Hat Ihnen auch Mölders in dieser Phase Beistand geleistet?
Ja, klar. Er war geschockt, als ich ihm gesagt habe, was los ist - wie alle anderen auch. Ich habe ja nie den Anschein gemacht, das lange mit mir herumgetragen. Sascha war auch in meiner schwersten Zeit für mich da. Dafür bin ich ihm sehr dankbar.
Was würden Sie anderen Betroffenen raten, die sich in einer ähnlich schwierigen Situation befinden?
Ich kann nur jedem raten, offen damit umzugehen, darüber zu reden und Hilfe anzunehmen. Es muss auch nicht immer drei Ligen zurückgehen, um wieder klarzukommen. Für mich war es der richtige Weg. Klar kann man mal in alte Muster verfallen, aber man geht entspannter mit der Situation um. So habe ich es geschafft, dass es mir besser geht, das ist zum Glück auch so geblieben.

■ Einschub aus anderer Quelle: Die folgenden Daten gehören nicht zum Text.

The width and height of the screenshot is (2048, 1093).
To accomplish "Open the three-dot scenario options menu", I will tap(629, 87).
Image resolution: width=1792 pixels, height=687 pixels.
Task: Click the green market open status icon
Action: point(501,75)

Wunderlich über Mölders: "Würde ihm den Aufstieg wünschen"
Womit wir beim Duell am Samstag wären: Wie groß ist die Vorfreude auf Mölders und die Löwen?
Ich freue mich sehr! Wir haben immer gesagt: Irgendwann spielen wir noch ein drittes Mal zusammen. Jetzt spielen wir wenigstens wieder gegeneinander, wie schon letzte Saison. Wir müssen gut auf Sascha aufpassen. Leider ist die Ausgangssituation ähnlich: Wir haben beide seit vier Spielen nicht mehr gewonnen und brauchen die drei Punkte dringend. Wir haben witzigerweise beide nach dem letzten Spiel eine Brandrede gehalten. Aber das ist auch mal Aufgabe der Kapitäne. Wir würden beide am liebsten ganz oben mitspielen, das ist ja kein Geheimnis.
Sie sind 34 Jahre alt, Mölders 35: Wie lange bleibt noch Zeit für den Aufstieg - oder Ihre dritte gemeinsame Station?
Das zweite wird wohl leider nichts mehr: Ich fühle mich in Köln sehr wohl, der Verein ist ambitioniert und es wäre das i-Tüpfelchen, den Aufstieg in die Zweite Liga zu schaffen. Sascha will aus Mering nicht wegziehen und hat mit den Löwen noch viel vor. Ich habe ihm schon letztes Jahr gesagt: "Häng' noch ein Jahr dran!" Er wird auch mit 36, 37 oder 38 Jahren noch der Beste sein. Ich würde ihm den Aufstieg wünschen. Vielleicht können wir ja danach in der Kreisliga kicken. Für Samstag würde ich vorschlagen: Wir holen den Dreier, und ich zahl' ihm nach dem Spiel ein Kölsch!